## RECORDS TO USE
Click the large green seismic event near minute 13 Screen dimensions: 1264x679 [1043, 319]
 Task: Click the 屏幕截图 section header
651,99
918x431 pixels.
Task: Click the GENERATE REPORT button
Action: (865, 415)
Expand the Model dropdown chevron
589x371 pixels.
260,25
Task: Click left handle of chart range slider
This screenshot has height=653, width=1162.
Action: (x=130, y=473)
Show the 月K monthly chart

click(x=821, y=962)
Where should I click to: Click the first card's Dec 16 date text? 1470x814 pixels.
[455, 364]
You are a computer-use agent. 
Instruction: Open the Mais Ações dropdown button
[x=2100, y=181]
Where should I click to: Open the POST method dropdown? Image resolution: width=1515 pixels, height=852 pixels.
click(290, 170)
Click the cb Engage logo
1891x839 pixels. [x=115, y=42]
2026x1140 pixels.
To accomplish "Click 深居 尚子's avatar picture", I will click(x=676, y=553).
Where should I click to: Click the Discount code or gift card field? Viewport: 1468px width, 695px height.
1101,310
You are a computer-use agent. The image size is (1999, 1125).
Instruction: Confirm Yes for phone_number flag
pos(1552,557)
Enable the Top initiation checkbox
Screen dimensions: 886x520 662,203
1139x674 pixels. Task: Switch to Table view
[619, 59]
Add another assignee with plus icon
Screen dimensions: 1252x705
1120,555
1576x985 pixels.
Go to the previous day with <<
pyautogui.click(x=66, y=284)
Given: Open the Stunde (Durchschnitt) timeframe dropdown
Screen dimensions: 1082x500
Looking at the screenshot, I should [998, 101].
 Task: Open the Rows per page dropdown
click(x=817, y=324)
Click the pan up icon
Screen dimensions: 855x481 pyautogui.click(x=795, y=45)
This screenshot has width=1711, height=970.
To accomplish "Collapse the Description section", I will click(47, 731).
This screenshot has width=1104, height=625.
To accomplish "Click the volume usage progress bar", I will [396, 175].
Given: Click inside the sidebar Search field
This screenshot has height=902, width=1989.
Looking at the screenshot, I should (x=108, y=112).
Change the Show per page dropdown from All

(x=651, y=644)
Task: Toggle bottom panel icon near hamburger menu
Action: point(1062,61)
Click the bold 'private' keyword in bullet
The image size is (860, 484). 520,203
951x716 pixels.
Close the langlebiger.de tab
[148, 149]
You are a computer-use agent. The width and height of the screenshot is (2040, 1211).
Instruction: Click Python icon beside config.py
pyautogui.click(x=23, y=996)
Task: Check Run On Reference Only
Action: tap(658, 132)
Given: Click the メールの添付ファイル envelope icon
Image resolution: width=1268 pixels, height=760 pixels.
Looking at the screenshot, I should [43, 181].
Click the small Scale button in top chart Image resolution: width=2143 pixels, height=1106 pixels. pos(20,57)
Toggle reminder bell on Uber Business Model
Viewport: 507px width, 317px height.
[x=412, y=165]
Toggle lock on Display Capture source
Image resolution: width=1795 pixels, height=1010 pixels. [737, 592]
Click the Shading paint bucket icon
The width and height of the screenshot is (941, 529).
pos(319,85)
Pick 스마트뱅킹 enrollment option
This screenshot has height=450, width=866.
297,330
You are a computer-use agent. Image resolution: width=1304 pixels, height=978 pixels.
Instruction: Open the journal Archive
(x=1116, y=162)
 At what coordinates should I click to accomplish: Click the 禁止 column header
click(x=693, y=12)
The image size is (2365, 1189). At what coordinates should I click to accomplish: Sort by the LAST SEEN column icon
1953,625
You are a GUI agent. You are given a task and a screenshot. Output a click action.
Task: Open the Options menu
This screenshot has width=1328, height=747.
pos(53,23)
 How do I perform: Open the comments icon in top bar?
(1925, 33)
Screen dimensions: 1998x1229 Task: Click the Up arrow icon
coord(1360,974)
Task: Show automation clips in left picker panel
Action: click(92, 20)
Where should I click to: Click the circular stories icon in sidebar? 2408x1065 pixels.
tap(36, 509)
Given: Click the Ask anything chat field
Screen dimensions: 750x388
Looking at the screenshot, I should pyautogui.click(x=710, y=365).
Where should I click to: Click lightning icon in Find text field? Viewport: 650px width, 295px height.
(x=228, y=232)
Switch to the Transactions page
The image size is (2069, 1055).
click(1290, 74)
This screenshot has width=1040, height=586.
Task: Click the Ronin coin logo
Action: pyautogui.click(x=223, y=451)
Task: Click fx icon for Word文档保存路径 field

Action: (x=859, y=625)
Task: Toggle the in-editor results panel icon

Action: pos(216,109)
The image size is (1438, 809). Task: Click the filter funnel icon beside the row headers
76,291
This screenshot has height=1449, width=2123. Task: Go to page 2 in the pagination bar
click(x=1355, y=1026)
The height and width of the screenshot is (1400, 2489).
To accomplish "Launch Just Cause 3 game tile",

## TASK DETAILS
Go through the material and copy each line in which the word "will" occurs.

## TASK RESULT
To accomplish "Click 深居 尚子's avatar picture", I will click(x=676, y=553).
To accomplish "Collapse the Description section", I will click(47, 731).
To accomplish "Click the volume usage progress bar", I will [396, 175].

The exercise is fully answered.